### AIM OF THE TASK
Extract all of the entries and set them down verbatim.
[MATERIAL PROVIDED Boundary: Start]
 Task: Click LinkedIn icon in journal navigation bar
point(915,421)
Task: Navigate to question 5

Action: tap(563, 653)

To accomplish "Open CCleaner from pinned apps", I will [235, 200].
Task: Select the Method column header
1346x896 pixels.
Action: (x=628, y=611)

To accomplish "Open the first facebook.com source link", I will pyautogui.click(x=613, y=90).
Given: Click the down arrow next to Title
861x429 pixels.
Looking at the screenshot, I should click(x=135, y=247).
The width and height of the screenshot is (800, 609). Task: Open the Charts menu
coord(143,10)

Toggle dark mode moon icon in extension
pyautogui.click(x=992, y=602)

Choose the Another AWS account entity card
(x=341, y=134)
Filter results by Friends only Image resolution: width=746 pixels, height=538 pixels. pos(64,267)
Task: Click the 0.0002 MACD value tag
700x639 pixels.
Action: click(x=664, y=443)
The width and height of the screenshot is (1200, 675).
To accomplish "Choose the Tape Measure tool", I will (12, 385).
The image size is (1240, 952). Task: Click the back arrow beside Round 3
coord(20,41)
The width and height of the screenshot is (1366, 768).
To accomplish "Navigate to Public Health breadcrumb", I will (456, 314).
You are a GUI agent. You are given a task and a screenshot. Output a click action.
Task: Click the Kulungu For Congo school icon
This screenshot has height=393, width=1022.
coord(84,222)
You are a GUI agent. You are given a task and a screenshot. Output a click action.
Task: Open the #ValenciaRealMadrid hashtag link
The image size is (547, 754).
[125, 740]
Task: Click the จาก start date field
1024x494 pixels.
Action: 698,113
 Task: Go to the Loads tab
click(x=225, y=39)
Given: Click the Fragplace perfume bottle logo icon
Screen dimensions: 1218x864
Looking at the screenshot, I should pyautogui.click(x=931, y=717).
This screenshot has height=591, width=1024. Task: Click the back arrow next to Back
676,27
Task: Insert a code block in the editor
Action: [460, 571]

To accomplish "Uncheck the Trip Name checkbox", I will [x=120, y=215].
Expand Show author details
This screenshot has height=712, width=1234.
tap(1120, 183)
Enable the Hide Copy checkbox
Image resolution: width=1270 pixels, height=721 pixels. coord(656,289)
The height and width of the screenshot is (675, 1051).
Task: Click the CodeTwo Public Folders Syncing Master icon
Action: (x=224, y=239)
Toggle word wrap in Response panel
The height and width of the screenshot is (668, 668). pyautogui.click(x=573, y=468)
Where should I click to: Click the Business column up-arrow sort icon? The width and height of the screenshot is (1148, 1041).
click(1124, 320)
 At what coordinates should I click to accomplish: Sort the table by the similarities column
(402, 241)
[MATERIAL PROVIDED Boundary: End]
### OUTPUT FOR THIS TASK
 Task: Click LinkedIn icon in journal navigation bar
point(915,421)
Task: Navigate to question 5

Action: tap(563, 653)

To accomplish "Open CCleaner from pinned apps", I will [235, 200].
Task: Select the Method column header
1346x896 pixels.
Action: (x=628, y=611)

To accomplish "Open the first facebook.com source link", I will pyautogui.click(x=613, y=90).
Given: Click the down arrow next to Title
861x429 pixels.
Looking at the screenshot, I should click(x=135, y=247).
The width and height of the screenshot is (800, 609). Task: Open the Charts menu
coord(143,10)

Toggle dark mode moon icon in extension
pyautogui.click(x=992, y=602)

Choose the Another AWS account entity card
(x=341, y=134)
Filter results by Friends only Image resolution: width=746 pixels, height=538 pixels. pos(64,267)
Task: Click the 0.0002 MACD value tag
700x639 pixels.
Action: click(x=664, y=443)
The width and height of the screenshot is (1200, 675).
To accomplish "Choose the Tape Measure tool", I will (12, 385).
The image size is (1240, 952). Task: Click the back arrow beside Round 3
coord(20,41)
The width and height of the screenshot is (1366, 768).
To accomplish "Navigate to Public Health breadcrumb", I will (456, 314).
You are a GUI agent. You are given a task and a screenshot. Output a click action.
Task: Click the Kulungu For Congo school icon
This screenshot has height=393, width=1022.
coord(84,222)
You are a GUI agent. You are given a task and a screenshot. Output a click action.
Task: Open the #ValenciaRealMadrid hashtag link
The image size is (547, 754).
[125, 740]
Task: Click the จาก start date field
1024x494 pixels.
Action: 698,113
 Task: Go to the Loads tab
click(x=225, y=39)
Given: Click the Fragplace perfume bottle logo icon
Screen dimensions: 1218x864
Looking at the screenshot, I should pyautogui.click(x=931, y=717).
This screenshot has height=591, width=1024. Task: Click the back arrow next to Back
676,27
Task: Insert a code block in the editor
Action: [460, 571]

To accomplish "Uncheck the Trip Name checkbox", I will [x=120, y=215].
Expand Show author details
This screenshot has height=712, width=1234.
tap(1120, 183)
Enable the Hide Copy checkbox
Image resolution: width=1270 pixels, height=721 pixels. coord(656,289)
The height and width of the screenshot is (675, 1051).
Task: Click the CodeTwo Public Folders Syncing Master icon
Action: (x=224, y=239)
Toggle word wrap in Response panel
The height and width of the screenshot is (668, 668). pyautogui.click(x=573, y=468)
Where should I click to: Click the Business column up-arrow sort icon? The width and height of the screenshot is (1148, 1041).
click(1124, 320)
 At what coordinates should I click to accomplish: Sort the table by the similarities column
(402, 241)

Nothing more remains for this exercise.